Unexpected Lymph Node Pathology in Neck Dissection for Head and Neck Cancer

두경부 종양환자에서 경부 림프절의 예기치 않은 병리적 소견

  • Oh Kyung-Kyoon (Department of Otolaryngology-Head and Neck Surgery, Korea Cancer Center Hospital) ;
  • Lee Guk-Haeng (Department of Otolaryngology-Head and Neck Surgery, Korea Cancer Center Hospital) ;
  • Lim Sang-Moo (Department of Nuclear Medicine, Korea Cancer Center Hospital) ;
  • Shim Yoon-Sang (Department of Otolaryngology-Head and Neck Surgery, Korea Cancer Center Hospital)
  • Published : 1994.06.01

Abstract

Neck dissection has become an integral part of the staging and management of head and neck tumors. This paper reports a series of head and neck patients who had pathological findings in their neck dissection specimens, which were unrelated to their primary tumors. In 7 cases, there was unexpected pathology in the cervical lymph nodes which was not related to the primary tumor.

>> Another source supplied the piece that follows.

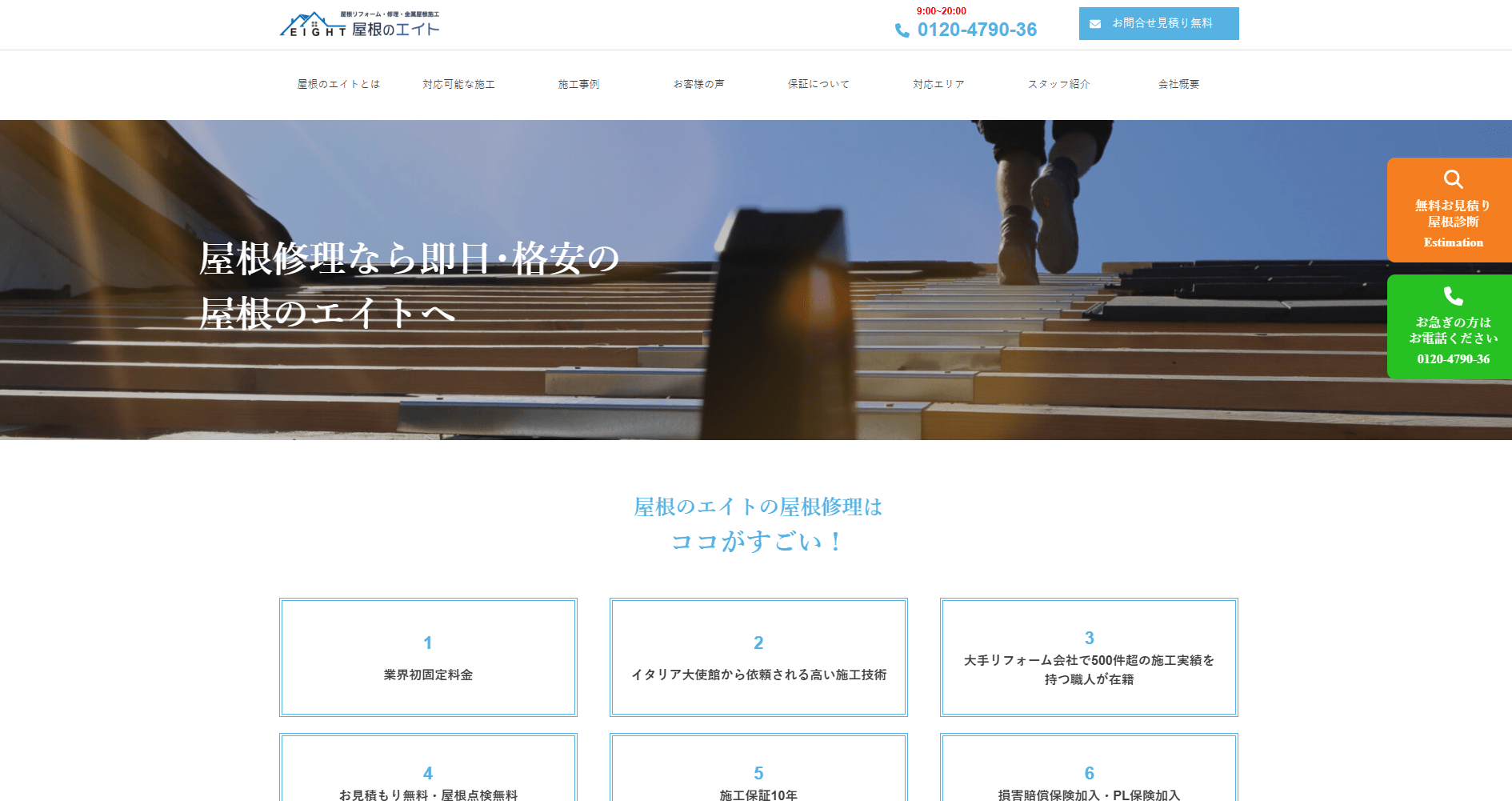Viewport: 1512px width, 801px height.
Task: Open the 会社概要 navigation link
Action: click(1178, 84)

Four cases were squamous cell carcinomas and 3 were thyroid carcinomas. In 3 cases of squamous cell carcinomas, there were no evidence of metastatic squamous cell carcinoma in neck dissection specimen; however, the lymph nodes were found to be involved by metastatic papillary carcinoma in one larynx cancer, metastatic adenocarcinoma in the other larynx cancer, tuberculosis in one nasopharynx cancer. In three of neck dissection specimen of carcinoma(two thyroid carcinomas, one laryngeal carcinoma), dual nodal pathology was found: Each of these specimen contained carcinoma with tuberculosis of the lymph nodes in three cases. In one thyroid carcinoma, there was no evidence of metastasis; however, the lymph nodes were found to be involved by tuberculosis. Preoperative assessment did not reveal any findings to alert us to the possibility of a synchronous pathological process in the cervical nodes of this group of 7 patients. In particular, there was no evidence of active pulmonary tuberculosis in the 5 patients with active lymph node disease.